[Start DOCUMENT EXTRACT]
We live without credit cards now-have a couple but never ever use them except for in dire emergencies and plan on being totally debt free in 2 years. 

I don't make much money and my wife is a stay at home mom. It's tough, but with dogged determination it can be done.


----------



## *Andi (Nov 8, 2009)

Congrats!!!!!!!!!!!!!:congrat:

It feels sooooooooo good, "don't it!:woohoo::woohoo::woohoo:

We paid off a lot of small bills at the first of the year. All we have now is the house and my truck. (Which I will now double up on)

Congrats again.:congrat:


----------



## UncleJoe (Jan 11, 2009)

That's a great feeling isn't it ? :congrat:


----------



## pdx210 (Jan 8, 2010)

we paid off our cars years ago i don't miss the payments the only thing we owe on is our house and thats under 150K stuff in our hood is selling for 300K.. no 2nds or credit cards 

If we can find the right property we're going to sell and buy down we have a relative that wants to buy our house.


----------



## kyfarmer (Feb 22, 2009)

Congrat's on that deal, getting out from under a payment is a great feeling for sure. I,am debt free now but it din't come easy. I see so many around me caught in the gota buy it now thing. Some of my friend's i know will never make it clear untill the ground nap.
[End DOCUMENT EXTRACT]
[Start RECORD EXCERPTS]
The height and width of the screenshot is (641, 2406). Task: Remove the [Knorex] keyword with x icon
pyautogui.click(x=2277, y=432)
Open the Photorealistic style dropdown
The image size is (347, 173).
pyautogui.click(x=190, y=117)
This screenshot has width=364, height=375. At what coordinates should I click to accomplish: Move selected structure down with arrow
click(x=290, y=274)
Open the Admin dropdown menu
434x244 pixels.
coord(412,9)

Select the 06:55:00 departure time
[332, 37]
[End RECORD EXCERPTS]
[Start RECORD EXCERPTS]
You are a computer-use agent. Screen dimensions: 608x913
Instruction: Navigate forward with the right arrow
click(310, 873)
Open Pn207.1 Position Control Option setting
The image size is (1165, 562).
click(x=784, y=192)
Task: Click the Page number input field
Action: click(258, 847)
[End RECORD EXCERPTS]
[Start RECORD EXCERPTS]
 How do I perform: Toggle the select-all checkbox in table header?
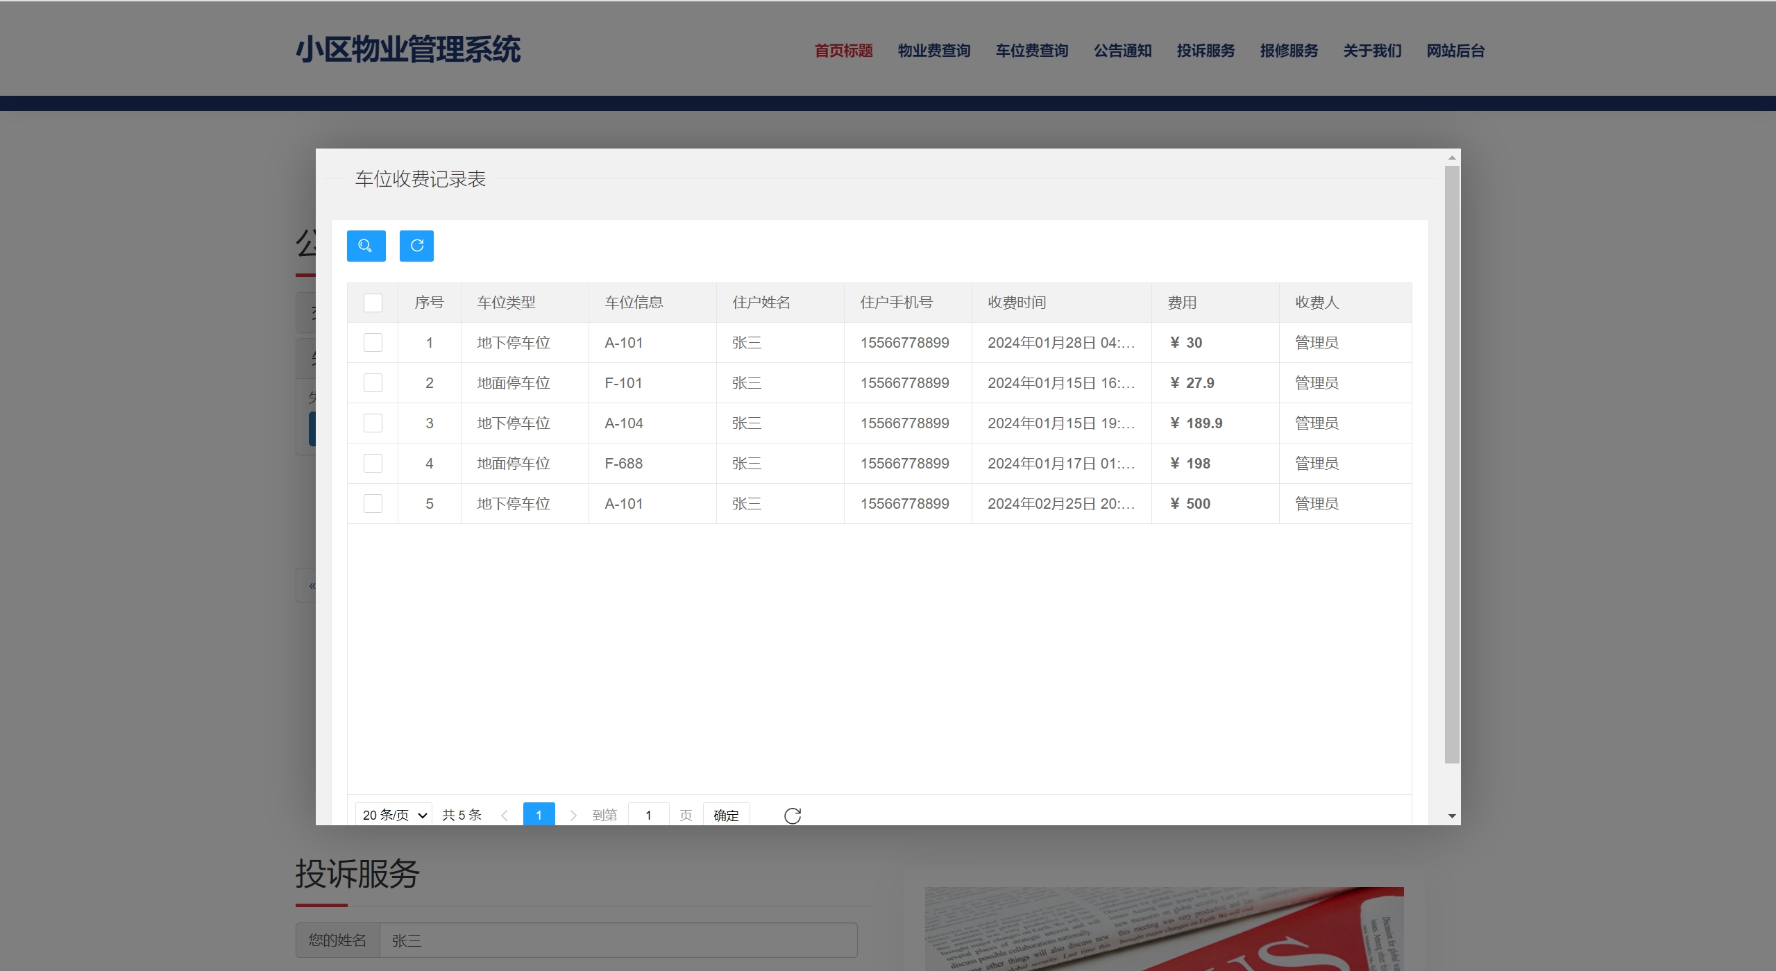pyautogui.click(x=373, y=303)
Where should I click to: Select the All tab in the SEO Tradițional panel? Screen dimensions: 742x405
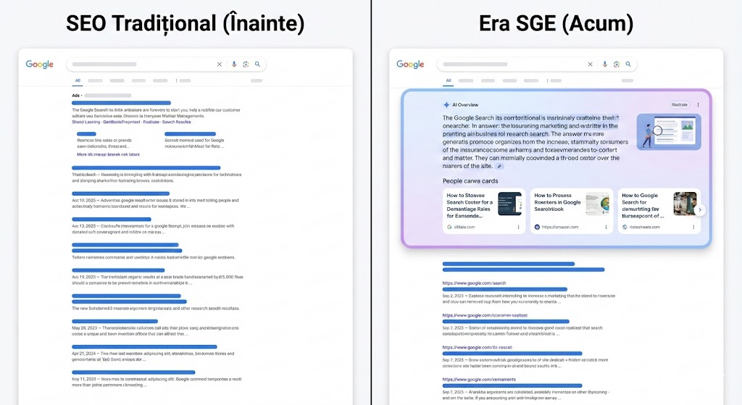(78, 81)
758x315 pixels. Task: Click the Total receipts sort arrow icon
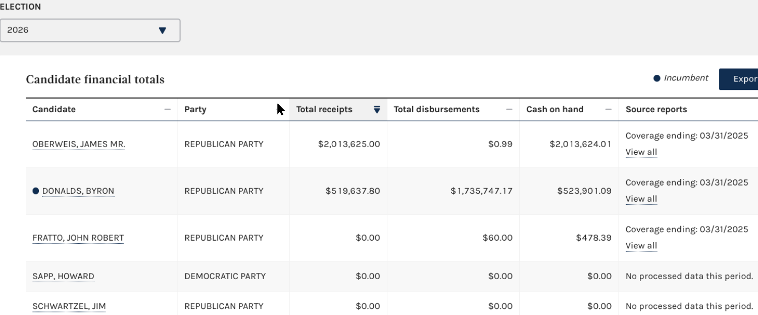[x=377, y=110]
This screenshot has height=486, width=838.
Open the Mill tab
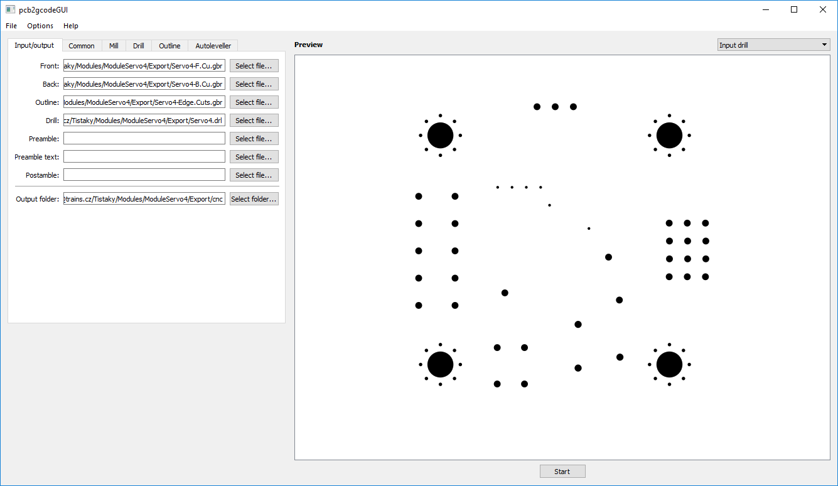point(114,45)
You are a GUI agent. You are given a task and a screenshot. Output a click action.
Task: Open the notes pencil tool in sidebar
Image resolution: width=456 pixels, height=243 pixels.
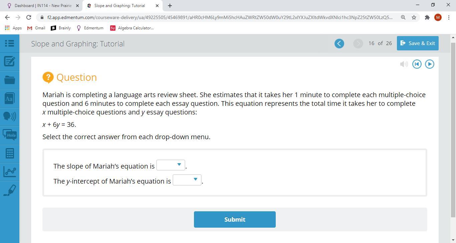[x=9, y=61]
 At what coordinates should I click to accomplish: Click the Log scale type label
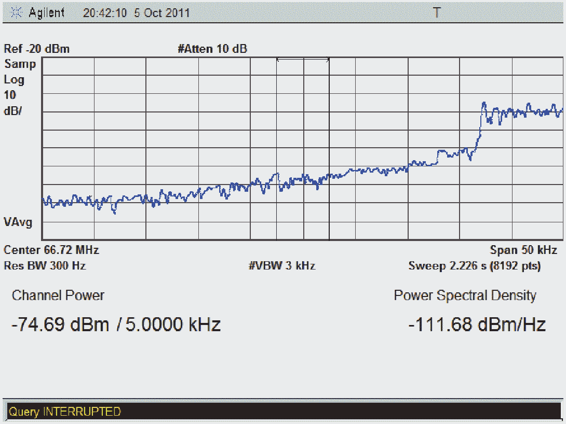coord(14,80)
[End RECORD EXCERPTS]
**WHAT THIS EXERCISE ASKS**
**1)** Answer these questions about the forum thread on getting out of debt:
(a) What does the first poster say his wife does?
(b) According to Andi, what two debts are left?
(c) According to pdx210, how much is still owed on the house, and what are homes in the neighborhood selling for?
**2)** Extend the forum thread on getting out of debt, picking up after its final sentence.

**TASK RESPONSES**
**1)**
(a) She is a stay-at-home mom.
(b) The house and Andi's truck.
(c) Under 150K is owed on the house, and homes in the neighborhood are selling for 300K.

**2)**
----------



## MasterSergeantUSAF (Mar 16, 2010)

*Retire young*

I'm very proud of you all. I've spent 2 decades in the military trying to mentor others to save, pay cash and live a debt-free lifestyle, like my grandparents taught me,(mortgages excluding for the most part) Until people can turn off the television, magazine, newspaper, radio and internet shopping advertisements....it's like talking to a wall. I'm retiring in January, 2011....never plan to work again unless I choose to....and I'm only 42! It can be done, folks!


----------



## Jason (Jul 25, 2009)

Every time I thought about the Jeep being paid off, I felt a noticeable relief today. It's like we can literally breathe a little easier now. Thanks for all the kind words and congrats to everyone else who has gotten rid of much of their debt.

It does feel nice!!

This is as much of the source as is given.